MATERIAL PROVIDED Block Start

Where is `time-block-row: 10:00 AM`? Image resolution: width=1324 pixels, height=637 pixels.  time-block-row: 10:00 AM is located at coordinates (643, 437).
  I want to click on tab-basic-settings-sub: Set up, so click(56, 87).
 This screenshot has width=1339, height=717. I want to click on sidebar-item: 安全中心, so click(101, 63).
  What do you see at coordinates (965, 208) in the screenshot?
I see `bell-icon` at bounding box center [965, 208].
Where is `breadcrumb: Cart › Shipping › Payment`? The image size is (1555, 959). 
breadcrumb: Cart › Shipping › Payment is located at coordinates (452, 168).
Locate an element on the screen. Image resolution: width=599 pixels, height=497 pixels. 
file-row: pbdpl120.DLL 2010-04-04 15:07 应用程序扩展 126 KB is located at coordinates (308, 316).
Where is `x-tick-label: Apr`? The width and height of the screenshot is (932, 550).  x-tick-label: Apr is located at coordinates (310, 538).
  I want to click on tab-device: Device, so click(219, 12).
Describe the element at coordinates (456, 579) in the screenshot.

MATERIAL PROVIDED Block End

[WHAT THIS TASK INVOLVES]: Could you revise the items above so that every "Image resolution" becomes "Screen size", with nothing else changed?

[TASK RESPONSE]:
Where is `time-block-row: 10:00 AM`? Screen size: width=1324 pixels, height=637 pixels.  time-block-row: 10:00 AM is located at coordinates (643, 437).
  I want to click on tab-basic-settings-sub: Set up, so click(56, 87).
 This screenshot has width=1339, height=717. I want to click on sidebar-item: 安全中心, so click(101, 63).
  What do you see at coordinates (965, 208) in the screenshot?
I see `bell-icon` at bounding box center [965, 208].
Where is `breadcrumb: Cart › Shipping › Payment`? The image size is (1555, 959). 
breadcrumb: Cart › Shipping › Payment is located at coordinates (452, 168).
Locate an element on the screen. Screen size: width=599 pixels, height=497 pixels. 
file-row: pbdpl120.DLL 2010-04-04 15:07 应用程序扩展 126 KB is located at coordinates (308, 316).
Where is `x-tick-label: Apr`? The width and height of the screenshot is (932, 550).  x-tick-label: Apr is located at coordinates (310, 538).
  I want to click on tab-device: Device, so click(219, 12).
Describe the element at coordinates (456, 579) in the screenshot.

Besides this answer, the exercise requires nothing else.